One of the most important things when developing is a way to locate source of the problem fast and with as much details as possible – which file and more specifially line of code caused the trouble.
define( 'WP_DEBUG', true ); define( 'WP_DEBUG_DISPLAY', true ); define( 'WP_DEBUG_LOG', true );
These lines will enable debug mode which will both displaying errors in frontend and log them in file located at /wp-content/debug.log – make sure to set define( ‘WP_DEBUG_DISPLAY’, false); if you are doing debugging on live production website (site is accessible online) so errors are not displayed to eventual visitors but only logged to a log file.
If WP_DEBUG has been enabled it is possible that this file is huge in size and best would be to delete it and let WordPress start logging from beginnig so you don’t end up inspecting debug.log with 500MB of debug info.
To limit what is logged into debug.log (for example you don’t want to log notices or warnings there are a lot of those entries and they are not particularly useful) you will need to use small mu plugin, create folder wp-content/mu-plugins/ and in that folder create for example file no-warnings-in-debuglog.php with content:
<?php // no more notices and warnings in debug.log! error_reporting ( E_ALL & ~( E_NOTICE | E_WARNING) );
Fatal error will causing a white screen of death, and without WP_DEBUG enabled you will see only white screen without any error messages. Debug.log file can be viewed using your favorite text / code editor or from WordPress backend using plugin like Log Viewer.
But true power of WordPress debug logger comes with error_log() php function which you can use in your code in order to log something in wp-content/debug.log file in your custom code (you added for example in functions.php), plugin or theme template or gather and log other info you need (for example who accessed a page or viewed a product – example on pastebin).
With below statement you can even log a line in particular file in which error_log() function was invoked:
error_log( __LINE__ . ' i'm here!');
Since logging is unformatted you will need to use print_r or var_export to log variables like arrays and objects:
error_log( print_r( $log, true ) ); // useful for arrays error_log( var_export( $object, true ) ); // any variable type, objects
define( 'SCRIPT_DEBUG', true );
If you are trying to debug what is going on with your MySQL / MariaDB, you can add the following line to your wp-config.php file.

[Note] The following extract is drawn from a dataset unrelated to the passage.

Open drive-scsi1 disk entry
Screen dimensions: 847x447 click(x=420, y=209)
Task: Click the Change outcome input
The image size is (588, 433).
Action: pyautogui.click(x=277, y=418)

define( 'SAVEQUERIES', true );
This saves the database queries to an array which is then written to the debug.log.
There is also a way to rename debug.log file or move it to non default folder. For that you can use this in your wp-config.php:
define( 'WP_DEBUG_LOG', false ); // disable default log function ini_set( 'log_errors', 1 ); // tell PHP to start logging to a file ini_set( 'error_log', dirname(__FILE__) . '/debug-folder/my_debug_1.log' );
Last line means that my_debug_1.log will be created in /path/to/your/wordpress/debug-folder/ my_debug_1.log – you can also use constant ABSPATH which is a WordPress defined constant specifying the root path of your installation.
Note: once everything is sorted and work done is ready for production – turn off all logs. Writing debug info to a file will have a performance hit on the server meaning you get slower load times for your website (along with huge security issue if WP_DEBUG_DISPLAY is not turned off!), especially these SAVEQUERIES and SCRIPT_DEBUG logs, so use them with caution if you have to debug on a production server.